Mortgage insurers’ losses will reach a maximum 4.4 percent of capital resources in the mild case, 26 percent under the moderate and 56 percent under the severe scenario. They reach these levels in the third year of a downturn, Fitch said.

The analysis of the various declines is mostly a glancing look at declines in the UK, Ireland and US. The conclusion that the banks will remain healthy is heavily dependent on mortgage insurance.
Here is Fitch's loss chart for the insurers:

Under the Severe scenario (40% drop in prices) the insurers will loose 56% of their capital as a result of covering mortgage losses. That's a pretty hard hit. That leads me to wonder what the insurers are holding as capital. Please tell me it's not real estate trusts . . . (after what the U.S. has dealt with, I don't assume anything anymore).

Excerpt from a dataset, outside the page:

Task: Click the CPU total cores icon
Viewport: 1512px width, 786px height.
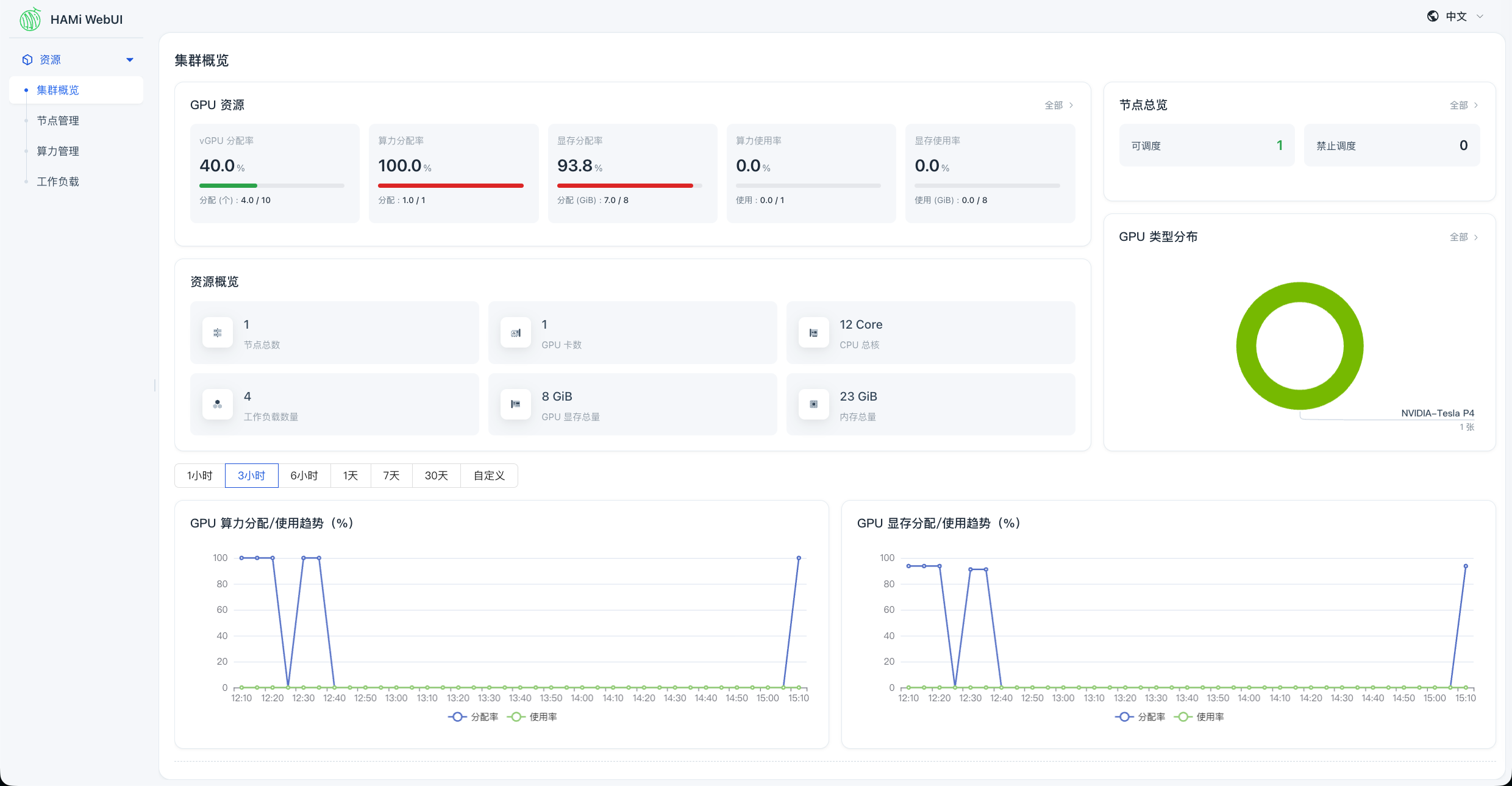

Heh, Fitch had thoughts in a similar vein:
Mortgage insurance provides good protection to the Australian major banks, assuming reinsurance covers operate as expected.
. . .
Although, capital resources in total appear sufficient to meet losses under each scenario, high regulatory capital minimums may require additional capital to be raised. Where a group has internal reinsurance cover, it is also likely in a severe scenario that these covers would be called upon at the same time as a capital call. In such a scenario the strength of the group would become an important factor in determining whether the LMI could continue to operate.

2 comments:

jesse said...

"Mortgage insurance provides good protection to the Australian major banks"

That's the key. Someone's holding the bag. In Australia's case it's not the banks but that deflects the issue away from what happens if prices start dropping.

Someone's going to get hurt real bad...

GG said...

I'm unfortunately a bit busy with other things at the moment and do not have time to research it, but I'm worried there is a perfect storm here, that the same insurers and re-insurers are going to get hit with flood payouts, followed within a year by mortgage insurance coverage.

I never assume the taxpayers are off the hook.